FOLLIES
National Theatre (Olivier), London SE1
Opened 22 February, 2019
****

For all our fascination with musicals, it’s not often you see a bona fide, literally showstopping number. Dominic Cooke’s National Theatre production of Follies – returning to the Oliver after its award-winning first run in 2017-8 – boasts two in succession: “Who’s That Woman?”, known to the veterans of the former Weismann Follies as “the mirror number” and in which decades of the show’s past stars both (re)unite with one another and face up to their own ageing, followed by the Stephen Sondheim classic “I’m Still Here”, belted out with the composer’s characteristic blend of defiance and poignancy by the formidable Tracie Bennett. Neither number demands an encore, but on each occasion the folk onstage get to take a quick breather while the audience pull ourselves back under control.

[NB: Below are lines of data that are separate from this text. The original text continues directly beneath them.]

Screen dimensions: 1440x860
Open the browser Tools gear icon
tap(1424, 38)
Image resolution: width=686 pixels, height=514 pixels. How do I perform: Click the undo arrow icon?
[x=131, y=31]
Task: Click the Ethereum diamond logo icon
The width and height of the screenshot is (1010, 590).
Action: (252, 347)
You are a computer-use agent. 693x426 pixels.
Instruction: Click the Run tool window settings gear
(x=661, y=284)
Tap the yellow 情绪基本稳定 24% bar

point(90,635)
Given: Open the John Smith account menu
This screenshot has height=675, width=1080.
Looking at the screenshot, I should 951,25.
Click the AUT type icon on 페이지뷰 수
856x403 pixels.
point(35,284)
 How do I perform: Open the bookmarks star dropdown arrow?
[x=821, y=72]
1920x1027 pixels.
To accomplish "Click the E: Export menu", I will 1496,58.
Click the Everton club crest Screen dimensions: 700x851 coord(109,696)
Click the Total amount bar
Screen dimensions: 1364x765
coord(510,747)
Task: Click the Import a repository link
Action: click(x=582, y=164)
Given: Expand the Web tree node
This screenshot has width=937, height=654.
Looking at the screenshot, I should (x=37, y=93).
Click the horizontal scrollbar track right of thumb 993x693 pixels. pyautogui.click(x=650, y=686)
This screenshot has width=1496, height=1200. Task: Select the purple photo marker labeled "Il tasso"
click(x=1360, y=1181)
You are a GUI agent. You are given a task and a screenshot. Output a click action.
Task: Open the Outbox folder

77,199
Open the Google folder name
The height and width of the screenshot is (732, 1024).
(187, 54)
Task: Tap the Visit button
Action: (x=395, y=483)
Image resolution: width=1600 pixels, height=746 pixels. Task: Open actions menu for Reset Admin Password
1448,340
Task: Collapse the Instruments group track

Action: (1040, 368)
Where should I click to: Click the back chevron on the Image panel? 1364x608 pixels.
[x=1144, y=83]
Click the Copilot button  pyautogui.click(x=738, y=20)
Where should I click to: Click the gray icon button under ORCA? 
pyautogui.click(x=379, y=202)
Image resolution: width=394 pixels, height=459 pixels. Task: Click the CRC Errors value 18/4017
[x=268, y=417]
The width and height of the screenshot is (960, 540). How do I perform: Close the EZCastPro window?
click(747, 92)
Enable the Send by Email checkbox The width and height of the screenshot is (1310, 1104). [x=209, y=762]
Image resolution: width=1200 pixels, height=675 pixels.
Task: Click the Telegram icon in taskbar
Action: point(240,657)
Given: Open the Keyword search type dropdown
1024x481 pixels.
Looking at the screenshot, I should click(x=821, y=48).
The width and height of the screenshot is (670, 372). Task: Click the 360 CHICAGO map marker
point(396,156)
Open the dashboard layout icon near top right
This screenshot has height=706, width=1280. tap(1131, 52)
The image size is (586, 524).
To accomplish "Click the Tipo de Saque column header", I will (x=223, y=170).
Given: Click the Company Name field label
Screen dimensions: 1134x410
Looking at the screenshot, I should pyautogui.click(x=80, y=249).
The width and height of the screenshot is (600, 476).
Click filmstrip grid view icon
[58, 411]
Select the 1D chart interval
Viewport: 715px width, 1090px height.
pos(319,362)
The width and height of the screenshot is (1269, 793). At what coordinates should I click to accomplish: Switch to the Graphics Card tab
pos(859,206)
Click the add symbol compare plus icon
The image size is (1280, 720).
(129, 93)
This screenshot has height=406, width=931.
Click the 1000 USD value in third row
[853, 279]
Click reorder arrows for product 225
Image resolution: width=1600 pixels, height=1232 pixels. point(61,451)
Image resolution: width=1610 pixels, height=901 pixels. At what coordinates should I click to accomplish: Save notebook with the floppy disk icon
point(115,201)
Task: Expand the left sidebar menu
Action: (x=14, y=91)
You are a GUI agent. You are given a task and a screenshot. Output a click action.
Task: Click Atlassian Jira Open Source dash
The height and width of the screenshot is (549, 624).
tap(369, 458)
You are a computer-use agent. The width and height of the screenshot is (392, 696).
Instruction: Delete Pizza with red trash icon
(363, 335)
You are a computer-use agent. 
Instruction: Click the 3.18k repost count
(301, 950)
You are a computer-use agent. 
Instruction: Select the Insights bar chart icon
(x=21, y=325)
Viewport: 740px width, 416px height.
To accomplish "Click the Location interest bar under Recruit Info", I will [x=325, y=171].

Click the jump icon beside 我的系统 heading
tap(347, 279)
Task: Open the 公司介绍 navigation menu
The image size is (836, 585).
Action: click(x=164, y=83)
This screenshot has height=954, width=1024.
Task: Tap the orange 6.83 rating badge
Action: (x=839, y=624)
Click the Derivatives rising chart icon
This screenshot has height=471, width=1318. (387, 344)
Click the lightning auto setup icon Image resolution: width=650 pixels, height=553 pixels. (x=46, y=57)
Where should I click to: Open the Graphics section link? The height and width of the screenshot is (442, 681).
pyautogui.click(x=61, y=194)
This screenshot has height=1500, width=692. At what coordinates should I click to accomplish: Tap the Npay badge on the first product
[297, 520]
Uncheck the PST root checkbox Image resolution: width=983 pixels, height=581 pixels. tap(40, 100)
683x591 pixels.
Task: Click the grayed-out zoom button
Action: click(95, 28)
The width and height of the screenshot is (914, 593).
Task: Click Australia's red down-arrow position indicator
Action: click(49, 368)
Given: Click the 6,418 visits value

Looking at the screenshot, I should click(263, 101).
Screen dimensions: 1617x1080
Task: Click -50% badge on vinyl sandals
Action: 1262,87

Follies (1971) dates – like Company, currently enjoying an acclaimed West End revival – from the period when Sondheim resolved no longer to collaborate on songwriting but to take care of both lyrics and music himself. He takes the opportunity to show off a little with a clutch of Twenties, Thirties and Forties period/genre pastiche numbers for the assorted former showgirls. As they take centre stage one by one, this aspect of the show feels less plot-driven: it’s not unlike a Seventies disaster movie, switching attention between a roster of characters, except that here the approaching catastrophe is no more – and no less – than the inexorably advancing years.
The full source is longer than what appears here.